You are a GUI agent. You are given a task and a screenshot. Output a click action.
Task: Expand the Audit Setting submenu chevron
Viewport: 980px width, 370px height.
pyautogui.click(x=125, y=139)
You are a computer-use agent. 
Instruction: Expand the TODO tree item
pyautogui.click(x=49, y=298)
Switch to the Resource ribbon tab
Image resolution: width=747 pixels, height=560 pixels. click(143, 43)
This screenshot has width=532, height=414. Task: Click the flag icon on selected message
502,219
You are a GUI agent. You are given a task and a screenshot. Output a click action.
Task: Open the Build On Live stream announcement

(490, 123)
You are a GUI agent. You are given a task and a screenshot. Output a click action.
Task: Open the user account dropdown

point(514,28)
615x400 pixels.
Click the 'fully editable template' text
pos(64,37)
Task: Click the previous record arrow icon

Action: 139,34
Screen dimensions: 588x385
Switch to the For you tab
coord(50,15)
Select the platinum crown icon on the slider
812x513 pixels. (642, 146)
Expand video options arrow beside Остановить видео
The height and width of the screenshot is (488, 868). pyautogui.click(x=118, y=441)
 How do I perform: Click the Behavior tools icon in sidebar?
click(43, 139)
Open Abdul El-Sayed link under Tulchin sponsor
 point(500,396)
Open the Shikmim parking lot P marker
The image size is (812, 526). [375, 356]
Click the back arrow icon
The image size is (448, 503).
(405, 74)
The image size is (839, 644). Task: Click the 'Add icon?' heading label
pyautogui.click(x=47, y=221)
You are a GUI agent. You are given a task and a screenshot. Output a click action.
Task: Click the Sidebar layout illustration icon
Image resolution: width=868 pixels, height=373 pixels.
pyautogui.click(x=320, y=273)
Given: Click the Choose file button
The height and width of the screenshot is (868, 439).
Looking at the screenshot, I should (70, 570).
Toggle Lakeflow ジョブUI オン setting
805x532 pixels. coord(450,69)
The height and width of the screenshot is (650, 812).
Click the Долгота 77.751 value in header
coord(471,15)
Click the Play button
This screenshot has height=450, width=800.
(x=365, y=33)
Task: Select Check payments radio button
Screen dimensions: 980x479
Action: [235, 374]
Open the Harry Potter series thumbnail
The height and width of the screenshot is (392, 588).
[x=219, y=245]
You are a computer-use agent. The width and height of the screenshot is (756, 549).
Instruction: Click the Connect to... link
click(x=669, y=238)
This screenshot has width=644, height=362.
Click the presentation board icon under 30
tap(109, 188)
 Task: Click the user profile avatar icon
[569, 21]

» Directions for this task:
In full and without error, retype the entries above.

» Task response:
You are a GUI agent. You are given a task and a screenshot. Output a click action.
Task: Expand the Audit Setting submenu chevron
Viewport: 980px width, 370px height.
pyautogui.click(x=125, y=139)
You are a computer-use agent. 
Instruction: Expand the TODO tree item
pyautogui.click(x=49, y=298)
Switch to the Resource ribbon tab
Image resolution: width=747 pixels, height=560 pixels. click(143, 43)
This screenshot has width=532, height=414. Task: Click the flag icon on selected message
502,219
You are a GUI agent. You are given a task and a screenshot. Output a click action.
Task: Open the Build On Live stream announcement

(490, 123)
You are a GUI agent. You are given a task and a screenshot. Output a click action.
Task: Open the user account dropdown

point(514,28)
615x400 pixels.
Click the 'fully editable template' text
pos(64,37)
Task: Click the previous record arrow icon

Action: 139,34
Screen dimensions: 588x385
Switch to the For you tab
coord(50,15)
Select the platinum crown icon on the slider
812x513 pixels. (642, 146)
Expand video options arrow beside Остановить видео
The height and width of the screenshot is (488, 868). pyautogui.click(x=118, y=441)
 How do I perform: Click the Behavior tools icon in sidebar?
click(43, 139)
Open Abdul El-Sayed link under Tulchin sponsor
 point(500,396)
Open the Shikmim parking lot P marker
The image size is (812, 526). [375, 356]
Click the back arrow icon
The image size is (448, 503).
(405, 74)
The image size is (839, 644). Task: Click the 'Add icon?' heading label
pyautogui.click(x=47, y=221)
You are a GUI agent. You are given a task and a screenshot. Output a click action.
Task: Click the Sidebar layout illustration icon
Image resolution: width=868 pixels, height=373 pixels.
pyautogui.click(x=320, y=273)
Given: Click the Choose file button
The height and width of the screenshot is (868, 439).
Looking at the screenshot, I should (70, 570).
Toggle Lakeflow ジョブUI オン setting
805x532 pixels. coord(450,69)
The height and width of the screenshot is (650, 812).
Click the Долгота 77.751 value in header
coord(471,15)
Click the Play button
This screenshot has height=450, width=800.
(x=365, y=33)
Task: Select Check payments radio button
Screen dimensions: 980x479
Action: [235, 374]
Open the Harry Potter series thumbnail
The height and width of the screenshot is (392, 588).
[x=219, y=245]
You are a computer-use agent. The width and height of the screenshot is (756, 549).
Instruction: Click the Connect to... link
click(x=669, y=238)
This screenshot has width=644, height=362.
Click the presentation board icon under 30
tap(109, 188)
 Task: Click the user profile avatar icon
[569, 21]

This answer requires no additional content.